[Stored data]
[Start of Attachment]
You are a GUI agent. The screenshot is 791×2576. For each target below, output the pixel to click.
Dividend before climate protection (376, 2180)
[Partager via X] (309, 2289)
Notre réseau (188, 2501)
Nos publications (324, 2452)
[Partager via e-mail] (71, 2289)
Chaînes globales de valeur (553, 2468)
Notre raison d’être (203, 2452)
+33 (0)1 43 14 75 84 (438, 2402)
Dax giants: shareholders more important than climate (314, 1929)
[End of Attachment]
[Start of Attachment]
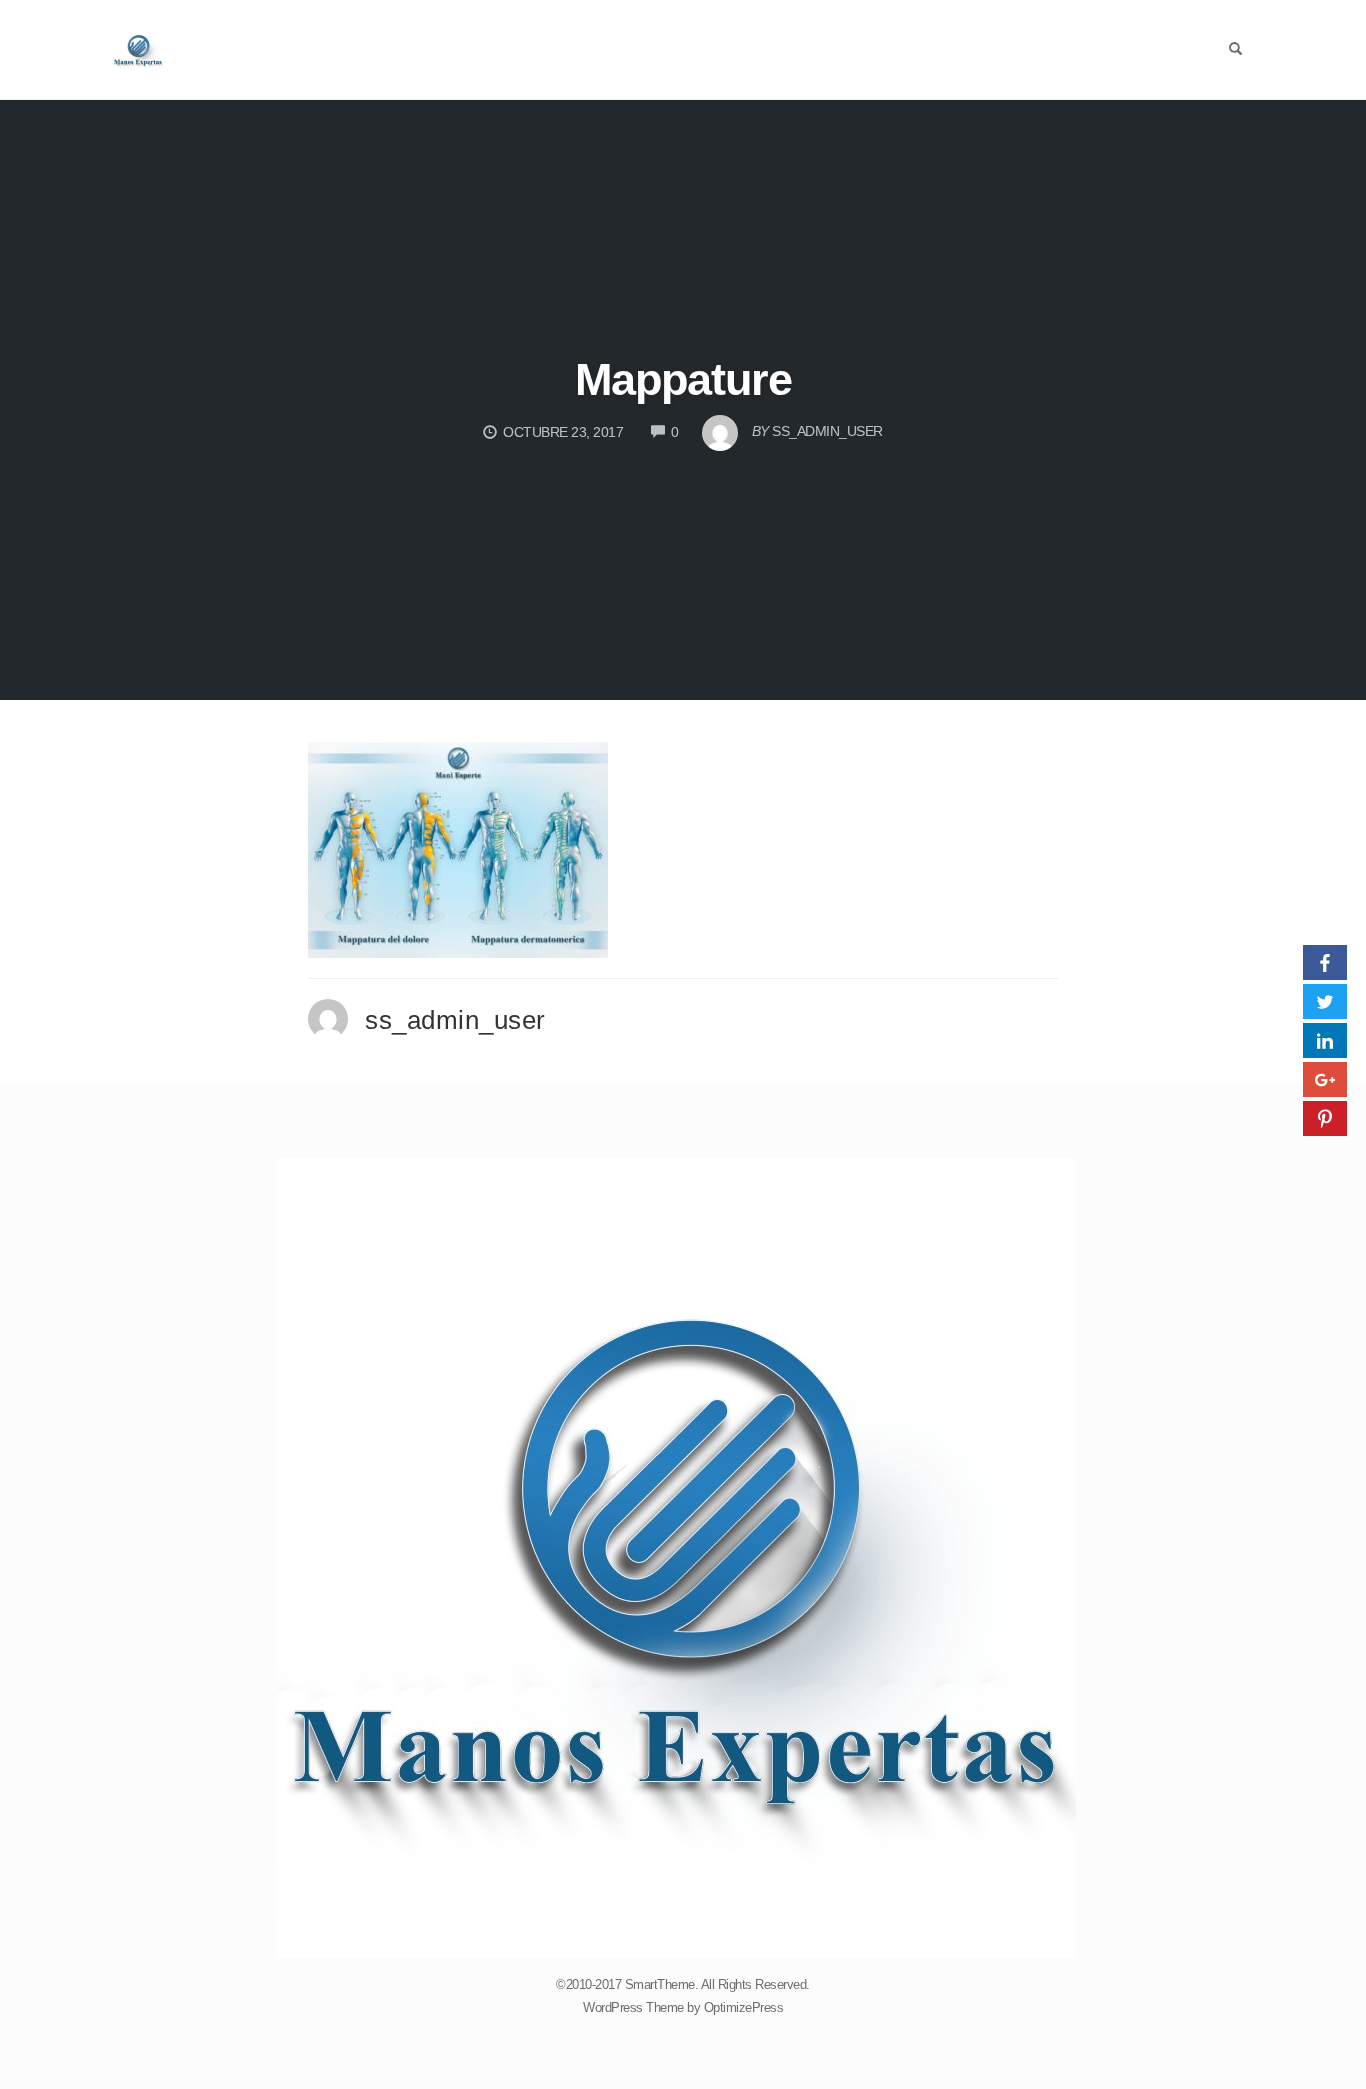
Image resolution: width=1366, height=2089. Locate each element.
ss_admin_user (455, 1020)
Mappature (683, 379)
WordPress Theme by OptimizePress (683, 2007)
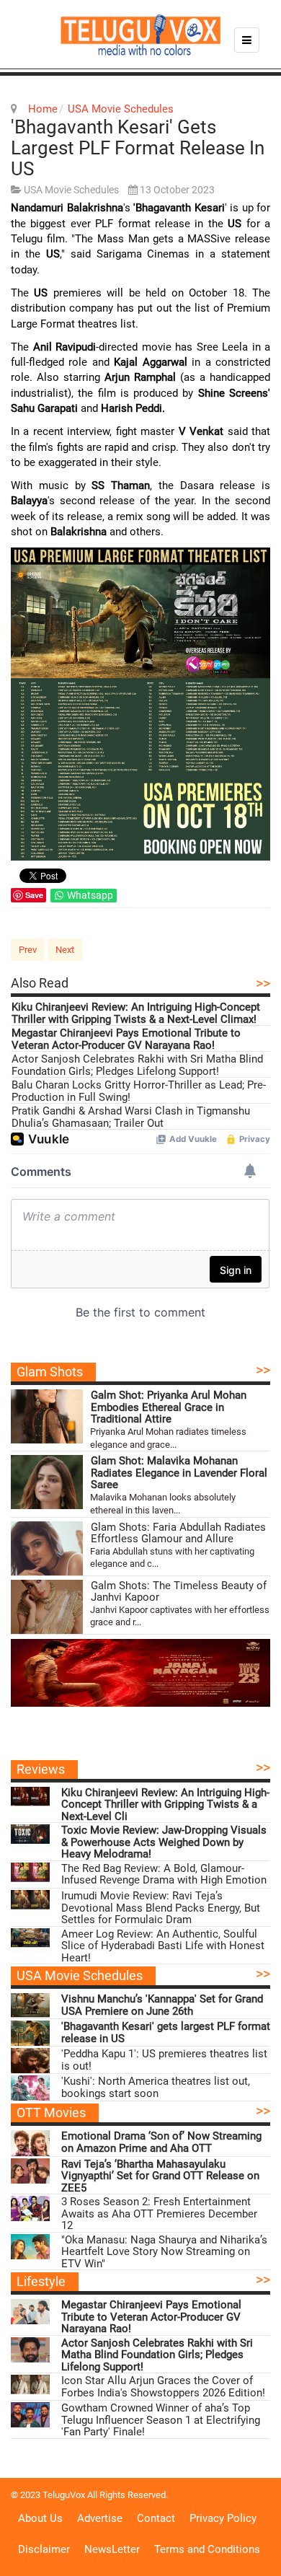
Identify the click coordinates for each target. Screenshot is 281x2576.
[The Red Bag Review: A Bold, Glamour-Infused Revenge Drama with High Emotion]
[End of Attachment]
* Exercise goal: Look through the entries above; copy each line where the string "target" appears.

* Written solution:
You are a GUI agent. The screenshot is 791×2576. For each target below, output the pixel to click.
Identify the click coordinates for each target. Screenshot is 281x2576.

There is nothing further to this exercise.